◆ **Your instructions**
If a line in the listing contains "width", copy it out whole.
* * *
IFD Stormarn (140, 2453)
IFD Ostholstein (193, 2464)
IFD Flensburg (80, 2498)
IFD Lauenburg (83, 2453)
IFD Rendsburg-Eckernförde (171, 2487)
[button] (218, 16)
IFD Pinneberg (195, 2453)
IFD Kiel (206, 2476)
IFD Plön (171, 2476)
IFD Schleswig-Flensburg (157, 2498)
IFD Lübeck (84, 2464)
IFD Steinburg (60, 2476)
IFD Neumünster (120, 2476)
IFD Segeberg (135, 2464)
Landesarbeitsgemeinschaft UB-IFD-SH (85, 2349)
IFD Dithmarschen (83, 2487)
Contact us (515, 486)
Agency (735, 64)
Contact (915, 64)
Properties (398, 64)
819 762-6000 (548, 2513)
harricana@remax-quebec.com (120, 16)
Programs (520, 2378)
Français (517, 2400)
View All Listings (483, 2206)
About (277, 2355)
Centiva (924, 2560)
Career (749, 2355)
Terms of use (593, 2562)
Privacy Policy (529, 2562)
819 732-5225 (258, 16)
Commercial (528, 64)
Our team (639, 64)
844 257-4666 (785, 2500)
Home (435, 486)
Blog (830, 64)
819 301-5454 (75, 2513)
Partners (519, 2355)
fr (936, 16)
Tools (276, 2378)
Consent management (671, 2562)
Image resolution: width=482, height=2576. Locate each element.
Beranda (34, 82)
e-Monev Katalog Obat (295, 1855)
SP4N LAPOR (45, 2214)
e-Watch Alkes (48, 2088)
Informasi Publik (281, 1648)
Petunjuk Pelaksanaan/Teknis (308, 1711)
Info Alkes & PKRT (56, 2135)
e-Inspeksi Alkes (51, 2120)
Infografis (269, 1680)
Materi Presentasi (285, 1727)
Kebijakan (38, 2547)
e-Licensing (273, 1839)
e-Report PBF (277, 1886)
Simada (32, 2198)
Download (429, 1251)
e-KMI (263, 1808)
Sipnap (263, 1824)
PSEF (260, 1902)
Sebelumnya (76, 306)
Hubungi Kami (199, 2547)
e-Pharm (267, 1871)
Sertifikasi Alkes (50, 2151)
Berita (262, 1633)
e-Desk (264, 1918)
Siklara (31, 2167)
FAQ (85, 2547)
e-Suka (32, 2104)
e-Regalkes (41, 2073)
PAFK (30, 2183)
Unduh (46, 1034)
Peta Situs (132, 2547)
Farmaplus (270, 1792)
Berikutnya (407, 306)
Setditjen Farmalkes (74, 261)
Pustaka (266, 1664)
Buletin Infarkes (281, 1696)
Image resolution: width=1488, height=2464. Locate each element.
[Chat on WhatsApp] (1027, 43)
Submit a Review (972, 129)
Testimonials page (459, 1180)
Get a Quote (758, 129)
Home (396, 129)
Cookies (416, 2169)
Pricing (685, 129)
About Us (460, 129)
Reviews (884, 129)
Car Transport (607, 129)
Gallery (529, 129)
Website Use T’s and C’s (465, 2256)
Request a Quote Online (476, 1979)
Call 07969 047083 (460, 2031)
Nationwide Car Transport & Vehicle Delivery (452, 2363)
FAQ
* * *
◆ **Worked solution**
Image resolution: width=482, height=2576. Locate each element.
Image resolution: width=1488, height=2464. Locate each element.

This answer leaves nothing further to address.